Task description -> Scan the records for the word "computer". Copy each line that includes it.

Material for this exercise ->
--- START ---

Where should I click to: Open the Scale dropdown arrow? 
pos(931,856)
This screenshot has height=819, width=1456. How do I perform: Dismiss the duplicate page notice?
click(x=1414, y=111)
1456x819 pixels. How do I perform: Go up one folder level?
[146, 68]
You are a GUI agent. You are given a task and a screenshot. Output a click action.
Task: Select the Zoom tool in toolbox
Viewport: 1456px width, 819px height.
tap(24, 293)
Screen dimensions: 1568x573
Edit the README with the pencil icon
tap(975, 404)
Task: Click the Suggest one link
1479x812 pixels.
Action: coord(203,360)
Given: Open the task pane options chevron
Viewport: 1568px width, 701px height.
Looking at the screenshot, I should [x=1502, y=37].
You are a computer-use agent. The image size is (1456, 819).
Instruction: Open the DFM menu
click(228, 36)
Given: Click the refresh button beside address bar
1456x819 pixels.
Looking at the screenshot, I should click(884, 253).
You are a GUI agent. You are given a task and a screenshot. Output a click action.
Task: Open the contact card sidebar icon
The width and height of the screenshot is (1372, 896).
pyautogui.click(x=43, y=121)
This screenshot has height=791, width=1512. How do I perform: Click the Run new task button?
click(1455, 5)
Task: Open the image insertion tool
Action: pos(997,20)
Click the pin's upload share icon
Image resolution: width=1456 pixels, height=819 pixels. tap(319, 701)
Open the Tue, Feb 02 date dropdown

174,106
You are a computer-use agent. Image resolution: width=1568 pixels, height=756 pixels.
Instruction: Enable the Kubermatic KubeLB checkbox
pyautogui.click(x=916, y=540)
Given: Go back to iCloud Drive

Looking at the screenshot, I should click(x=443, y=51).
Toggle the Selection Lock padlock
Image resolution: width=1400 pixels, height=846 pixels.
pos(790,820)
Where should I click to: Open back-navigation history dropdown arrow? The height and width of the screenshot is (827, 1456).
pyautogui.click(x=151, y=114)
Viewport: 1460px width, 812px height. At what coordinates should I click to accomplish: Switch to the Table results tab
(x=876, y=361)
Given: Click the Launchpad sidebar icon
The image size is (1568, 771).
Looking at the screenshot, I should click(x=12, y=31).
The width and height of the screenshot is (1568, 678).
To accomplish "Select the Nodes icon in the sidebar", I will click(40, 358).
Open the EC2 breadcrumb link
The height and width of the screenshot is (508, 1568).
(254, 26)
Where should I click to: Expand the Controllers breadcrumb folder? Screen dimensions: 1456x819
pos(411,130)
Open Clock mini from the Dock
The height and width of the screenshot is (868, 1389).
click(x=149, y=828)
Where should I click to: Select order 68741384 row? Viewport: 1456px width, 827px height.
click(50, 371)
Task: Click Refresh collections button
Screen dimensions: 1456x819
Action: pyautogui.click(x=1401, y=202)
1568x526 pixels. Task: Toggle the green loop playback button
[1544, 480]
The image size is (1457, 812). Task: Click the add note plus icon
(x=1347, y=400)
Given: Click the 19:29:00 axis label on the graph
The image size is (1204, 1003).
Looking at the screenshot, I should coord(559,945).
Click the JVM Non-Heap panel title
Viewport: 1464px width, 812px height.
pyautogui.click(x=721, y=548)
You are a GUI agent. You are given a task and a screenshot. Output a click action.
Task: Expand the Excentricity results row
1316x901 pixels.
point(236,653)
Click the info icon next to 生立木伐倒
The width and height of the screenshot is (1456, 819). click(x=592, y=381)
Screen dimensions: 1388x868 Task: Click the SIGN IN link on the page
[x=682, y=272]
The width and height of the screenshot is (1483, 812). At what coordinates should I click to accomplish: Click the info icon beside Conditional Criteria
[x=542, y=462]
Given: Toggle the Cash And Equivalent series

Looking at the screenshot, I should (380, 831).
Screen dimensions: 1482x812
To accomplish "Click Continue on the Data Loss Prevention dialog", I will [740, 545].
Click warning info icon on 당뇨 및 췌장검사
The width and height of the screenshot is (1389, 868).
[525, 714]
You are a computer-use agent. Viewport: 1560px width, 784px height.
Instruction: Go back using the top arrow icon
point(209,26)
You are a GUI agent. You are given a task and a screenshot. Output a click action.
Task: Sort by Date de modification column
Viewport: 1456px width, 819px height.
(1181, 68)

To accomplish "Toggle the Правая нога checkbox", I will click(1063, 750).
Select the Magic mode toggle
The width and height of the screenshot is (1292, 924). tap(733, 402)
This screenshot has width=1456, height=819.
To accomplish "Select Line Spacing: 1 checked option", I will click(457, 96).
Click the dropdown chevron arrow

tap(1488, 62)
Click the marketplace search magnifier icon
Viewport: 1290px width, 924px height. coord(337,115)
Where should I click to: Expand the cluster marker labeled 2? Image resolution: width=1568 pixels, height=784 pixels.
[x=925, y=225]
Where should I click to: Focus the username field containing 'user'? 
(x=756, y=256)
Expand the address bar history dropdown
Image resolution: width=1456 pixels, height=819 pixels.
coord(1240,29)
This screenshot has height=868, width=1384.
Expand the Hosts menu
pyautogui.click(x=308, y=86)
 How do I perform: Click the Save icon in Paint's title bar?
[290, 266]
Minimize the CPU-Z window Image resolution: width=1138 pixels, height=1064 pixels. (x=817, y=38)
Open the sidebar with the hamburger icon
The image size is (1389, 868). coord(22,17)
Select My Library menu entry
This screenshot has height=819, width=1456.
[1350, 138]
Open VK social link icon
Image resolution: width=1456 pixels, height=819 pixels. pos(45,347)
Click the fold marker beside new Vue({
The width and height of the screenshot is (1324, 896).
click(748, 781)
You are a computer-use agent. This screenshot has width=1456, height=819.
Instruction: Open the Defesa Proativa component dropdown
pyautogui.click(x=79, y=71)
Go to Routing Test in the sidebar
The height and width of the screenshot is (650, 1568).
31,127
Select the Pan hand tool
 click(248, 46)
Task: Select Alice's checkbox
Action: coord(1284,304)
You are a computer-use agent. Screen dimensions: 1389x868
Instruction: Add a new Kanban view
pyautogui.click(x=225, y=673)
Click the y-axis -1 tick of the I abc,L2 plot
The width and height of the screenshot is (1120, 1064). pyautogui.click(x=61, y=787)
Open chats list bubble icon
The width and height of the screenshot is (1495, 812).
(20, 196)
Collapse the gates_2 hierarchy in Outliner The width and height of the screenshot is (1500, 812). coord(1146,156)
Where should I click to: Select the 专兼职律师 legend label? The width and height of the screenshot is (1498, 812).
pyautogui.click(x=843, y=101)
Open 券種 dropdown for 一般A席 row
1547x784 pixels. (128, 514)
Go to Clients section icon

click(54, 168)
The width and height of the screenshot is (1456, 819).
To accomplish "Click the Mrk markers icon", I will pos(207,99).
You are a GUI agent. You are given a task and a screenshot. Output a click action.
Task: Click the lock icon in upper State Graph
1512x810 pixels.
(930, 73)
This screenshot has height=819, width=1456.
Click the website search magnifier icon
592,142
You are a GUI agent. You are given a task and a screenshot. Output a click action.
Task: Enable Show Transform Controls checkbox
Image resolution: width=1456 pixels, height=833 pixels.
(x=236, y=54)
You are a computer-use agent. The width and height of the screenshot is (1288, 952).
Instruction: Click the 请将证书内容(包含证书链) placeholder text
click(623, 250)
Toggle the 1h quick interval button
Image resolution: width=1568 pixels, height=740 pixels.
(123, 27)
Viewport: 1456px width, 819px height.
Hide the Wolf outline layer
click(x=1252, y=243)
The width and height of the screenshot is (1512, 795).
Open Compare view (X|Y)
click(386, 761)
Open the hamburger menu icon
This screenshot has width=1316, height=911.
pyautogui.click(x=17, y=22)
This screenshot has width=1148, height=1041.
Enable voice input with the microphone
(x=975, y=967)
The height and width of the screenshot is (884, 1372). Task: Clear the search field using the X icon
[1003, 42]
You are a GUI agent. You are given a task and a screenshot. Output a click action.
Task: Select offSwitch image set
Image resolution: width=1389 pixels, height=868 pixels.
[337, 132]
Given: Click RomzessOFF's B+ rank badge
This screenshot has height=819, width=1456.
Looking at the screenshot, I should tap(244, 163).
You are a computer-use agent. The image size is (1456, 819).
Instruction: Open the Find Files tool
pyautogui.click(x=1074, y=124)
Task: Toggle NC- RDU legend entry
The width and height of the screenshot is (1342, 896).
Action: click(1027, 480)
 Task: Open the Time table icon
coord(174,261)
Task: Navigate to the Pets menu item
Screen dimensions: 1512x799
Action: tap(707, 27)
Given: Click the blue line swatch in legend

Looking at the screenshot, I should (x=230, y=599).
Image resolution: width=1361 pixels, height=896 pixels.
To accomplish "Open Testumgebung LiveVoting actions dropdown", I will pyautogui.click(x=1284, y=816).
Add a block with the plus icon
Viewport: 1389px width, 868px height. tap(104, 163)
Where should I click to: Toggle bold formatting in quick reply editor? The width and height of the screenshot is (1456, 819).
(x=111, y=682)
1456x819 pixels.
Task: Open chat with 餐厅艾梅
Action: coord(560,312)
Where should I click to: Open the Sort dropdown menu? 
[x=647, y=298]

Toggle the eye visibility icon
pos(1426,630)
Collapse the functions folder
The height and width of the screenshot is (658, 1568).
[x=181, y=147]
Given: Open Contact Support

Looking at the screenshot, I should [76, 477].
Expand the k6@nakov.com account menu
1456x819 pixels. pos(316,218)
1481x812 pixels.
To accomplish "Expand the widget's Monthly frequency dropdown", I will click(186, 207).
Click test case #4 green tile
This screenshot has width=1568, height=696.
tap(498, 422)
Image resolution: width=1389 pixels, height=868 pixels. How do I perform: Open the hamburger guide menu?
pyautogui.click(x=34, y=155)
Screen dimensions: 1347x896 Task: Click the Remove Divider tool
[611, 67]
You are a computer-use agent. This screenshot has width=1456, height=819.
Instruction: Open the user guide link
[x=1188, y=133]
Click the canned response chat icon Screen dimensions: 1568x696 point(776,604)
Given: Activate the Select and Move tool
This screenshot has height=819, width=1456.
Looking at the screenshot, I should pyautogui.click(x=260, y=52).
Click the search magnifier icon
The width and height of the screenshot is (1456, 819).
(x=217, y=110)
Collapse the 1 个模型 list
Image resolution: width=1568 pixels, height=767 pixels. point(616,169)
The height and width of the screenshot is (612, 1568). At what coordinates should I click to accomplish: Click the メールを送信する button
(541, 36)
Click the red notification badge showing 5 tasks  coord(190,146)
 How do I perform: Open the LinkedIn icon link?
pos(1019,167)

--- END ---

Final answer ->
You are a computer-use agent. The image size is (1456, 819).
You are a computer-use agent. Image resolution: width=1568 pixels, height=756 pixels.
You are a computer-use agent. Viewport: 1560px width, 784px height.
You are a computer-use agent. This screenshot has width=1456, height=819.
You are a computer-use agent. Screen dimensions: 1389x868
You are a computer-use agent. The width and height of the screenshot is (1288, 952).
You are a computer-use agent. The image size is (1456, 819).
You are a computer-use agent. This screenshot has width=1456, height=819.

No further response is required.